As for the OP: Never insult a lady, and never, ever insult a lady who has her own regiment of Gurkhas.

Of course the answer is A. She’s a human being like everyone else.

That doesn’t mean I’d be rude, or overly familiar, because–get this–I’m not rude or overly familiar to other people. I don’t disrepect random 80 year old women I meet walking down the street, so I surely wouldn’t be disrespectful to an old woman just because some people in some foreign country have decided that she’s some sort of national mascot. Her national mascot status is interesting, but it doesn’t entitle her to any higher respect than any other human being. And it certainly doesn’t entitle me to disrespect her as a human being, either.

So? Joshua A Norton was the Emperor of the United States and the Protector of Mexico.
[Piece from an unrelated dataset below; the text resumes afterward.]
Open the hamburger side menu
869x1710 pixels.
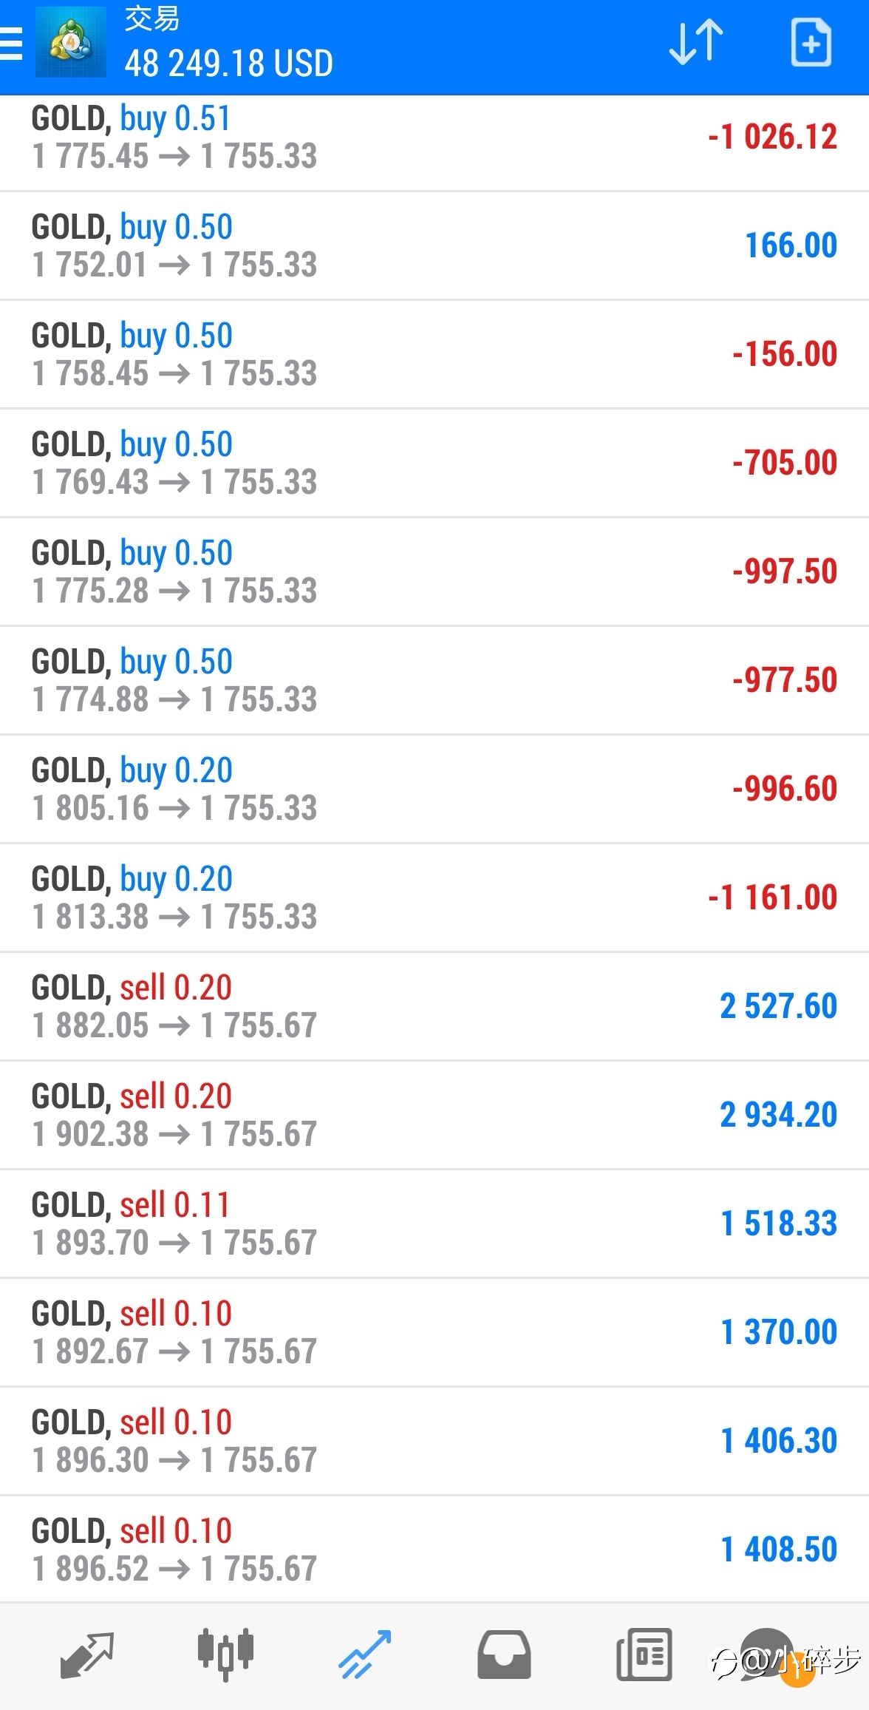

How much respect should he have expected (if he weren’t s’damn amusing)?

No wisdom there: I was on my front porch, and they were about a half mile to the south (unlike the larger flock of helicopters that flew directly over the house the previous afternoon - if that’s what Armageddon is gonna to sound like, I don’t wanna be there.)

I would give to her Majesty all the respect which is due to her many subjects, for whom she is a beloved monarch. I respect her as the avatar of her subjects.

And she saluted our country with our National Anthem at a time when we needed to know who our friends were. God save the Queen!

Tris

That’s just idiotic, but I would like to point out that every president pretty much “paralyz(es) traffic and monopoliz(es) the police force for the purpose of schmoozing with fellow multi-millionaires” anywhere they go. Boil Bush in oil (figuratively) for what he’s done if you want, but it’s not quite fair to criticize him for something that’s unavoidable due to the nature of his job.

I was just being descriptive. The criticism was entirely from your inference.

I would say I am firmly in Side A and Side B in that they are not mutually exclusive.

I think everyone deserves respect and I will give them respect until they have proven by their actions they don’t deserve it. Regardless of that position though I also feel certain offices hold respect, even though you may or may not hold the current occupants of that office in respect.

Menocchio got it in one.
Although I will point out that there is a difference between gestures of respect and gesures of subservience/inferiority. If custom when entering a room containing the Queen was to throw onesself on the floor face down and lie there until acknowledged, I would sure as heck not do that. As a US citizen, and as a human, I am worth every bit as much as anyone else. But that wouldn’t stop me from being polite and respectful. After all, I’m worth much MORE than any single US flag (it’s just cloth after all), and I treat them with respect.

I’d treat her with basic courtesy, but not with any deference. Basically, I’d treat her like I was meeting a friend’s mom. I’d be nice and I’d be polite, but I wouldn’t bow and scrape. I would not recognize her as anything more than a peer.

I’d be the same way with any US President, by the way.

Voltaire compels met to say “Neither” - I shall say to her “Ma’am, have you seen the Archbishop of Canterbury, I have to hang you by his entrails…or was it hang him by your entrails, I forget…”. Or that’s how it goes in my head.